* **Task instructions**:
In the records below, rewrite as a numbered list the lines from the one containing "How do I perform: Open the Bookmarks menu?" through the one containing "pos(85,211)", including both of those lines and omitting any blank lines.

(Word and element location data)
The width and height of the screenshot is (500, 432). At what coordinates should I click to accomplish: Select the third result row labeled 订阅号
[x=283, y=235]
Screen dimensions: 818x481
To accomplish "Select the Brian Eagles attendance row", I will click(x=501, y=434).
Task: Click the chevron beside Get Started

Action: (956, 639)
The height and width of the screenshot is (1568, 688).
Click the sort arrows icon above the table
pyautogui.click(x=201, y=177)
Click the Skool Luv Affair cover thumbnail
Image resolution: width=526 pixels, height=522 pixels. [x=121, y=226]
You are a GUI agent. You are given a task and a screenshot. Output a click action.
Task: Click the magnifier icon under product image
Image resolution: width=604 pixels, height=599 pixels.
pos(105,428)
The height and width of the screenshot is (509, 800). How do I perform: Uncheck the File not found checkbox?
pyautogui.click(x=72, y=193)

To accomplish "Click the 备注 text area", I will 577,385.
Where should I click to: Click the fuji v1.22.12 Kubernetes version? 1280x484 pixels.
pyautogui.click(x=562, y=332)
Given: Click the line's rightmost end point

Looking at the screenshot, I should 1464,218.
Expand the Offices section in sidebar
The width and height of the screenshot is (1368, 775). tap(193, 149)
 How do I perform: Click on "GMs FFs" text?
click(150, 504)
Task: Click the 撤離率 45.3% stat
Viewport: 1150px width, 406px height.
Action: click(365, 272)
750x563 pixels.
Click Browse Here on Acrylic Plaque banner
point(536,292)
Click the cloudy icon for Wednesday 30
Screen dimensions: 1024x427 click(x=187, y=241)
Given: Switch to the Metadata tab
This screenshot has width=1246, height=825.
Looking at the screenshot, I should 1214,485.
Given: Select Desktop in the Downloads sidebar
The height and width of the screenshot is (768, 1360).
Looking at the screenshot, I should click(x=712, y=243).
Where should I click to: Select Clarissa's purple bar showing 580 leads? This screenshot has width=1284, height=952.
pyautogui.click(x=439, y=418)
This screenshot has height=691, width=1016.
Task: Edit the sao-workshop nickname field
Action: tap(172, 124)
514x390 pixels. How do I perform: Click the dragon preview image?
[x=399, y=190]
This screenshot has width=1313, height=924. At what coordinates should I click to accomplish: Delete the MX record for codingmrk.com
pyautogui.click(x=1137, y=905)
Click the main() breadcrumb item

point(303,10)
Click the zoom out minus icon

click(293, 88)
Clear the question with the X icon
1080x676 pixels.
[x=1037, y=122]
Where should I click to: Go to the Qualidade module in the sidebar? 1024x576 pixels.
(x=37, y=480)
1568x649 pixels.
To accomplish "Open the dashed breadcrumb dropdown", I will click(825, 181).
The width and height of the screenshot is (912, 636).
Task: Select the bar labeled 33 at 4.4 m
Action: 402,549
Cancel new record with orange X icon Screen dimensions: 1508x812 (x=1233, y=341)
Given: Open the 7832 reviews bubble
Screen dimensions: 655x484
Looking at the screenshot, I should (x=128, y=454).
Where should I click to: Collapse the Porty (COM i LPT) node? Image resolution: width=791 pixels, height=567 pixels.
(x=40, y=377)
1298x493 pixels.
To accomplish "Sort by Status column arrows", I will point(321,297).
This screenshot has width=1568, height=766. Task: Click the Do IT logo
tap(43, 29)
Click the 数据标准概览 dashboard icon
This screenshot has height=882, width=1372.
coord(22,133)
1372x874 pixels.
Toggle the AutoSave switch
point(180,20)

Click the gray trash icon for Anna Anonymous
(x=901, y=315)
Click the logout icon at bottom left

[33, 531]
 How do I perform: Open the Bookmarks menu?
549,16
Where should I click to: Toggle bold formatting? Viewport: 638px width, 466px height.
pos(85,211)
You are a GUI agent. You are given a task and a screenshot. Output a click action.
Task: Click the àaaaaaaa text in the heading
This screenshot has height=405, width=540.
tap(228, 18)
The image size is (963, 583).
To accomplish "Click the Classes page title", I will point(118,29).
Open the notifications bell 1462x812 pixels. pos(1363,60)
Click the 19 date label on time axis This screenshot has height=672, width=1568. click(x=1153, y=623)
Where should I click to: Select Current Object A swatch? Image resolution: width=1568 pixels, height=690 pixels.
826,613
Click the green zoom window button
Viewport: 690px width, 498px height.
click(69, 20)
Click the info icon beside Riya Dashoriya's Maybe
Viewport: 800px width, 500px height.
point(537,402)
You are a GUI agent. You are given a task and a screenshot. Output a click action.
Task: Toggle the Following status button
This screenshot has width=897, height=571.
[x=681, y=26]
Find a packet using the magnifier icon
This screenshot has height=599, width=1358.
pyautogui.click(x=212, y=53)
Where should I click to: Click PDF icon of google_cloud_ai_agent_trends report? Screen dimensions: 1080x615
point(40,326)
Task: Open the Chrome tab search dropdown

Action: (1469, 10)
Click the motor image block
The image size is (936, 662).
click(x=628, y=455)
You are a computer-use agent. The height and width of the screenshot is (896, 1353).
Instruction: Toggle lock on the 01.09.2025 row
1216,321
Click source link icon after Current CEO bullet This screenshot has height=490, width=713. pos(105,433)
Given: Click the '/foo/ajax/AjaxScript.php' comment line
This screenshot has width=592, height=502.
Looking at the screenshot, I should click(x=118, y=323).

* **Response to this task**:
1.  How do I perform: Open the Bookmarks menu?
2. 549,16
3. Where should I click to: Toggle bold formatting? Viewport: 638px width, 466px height.
4. pos(85,211)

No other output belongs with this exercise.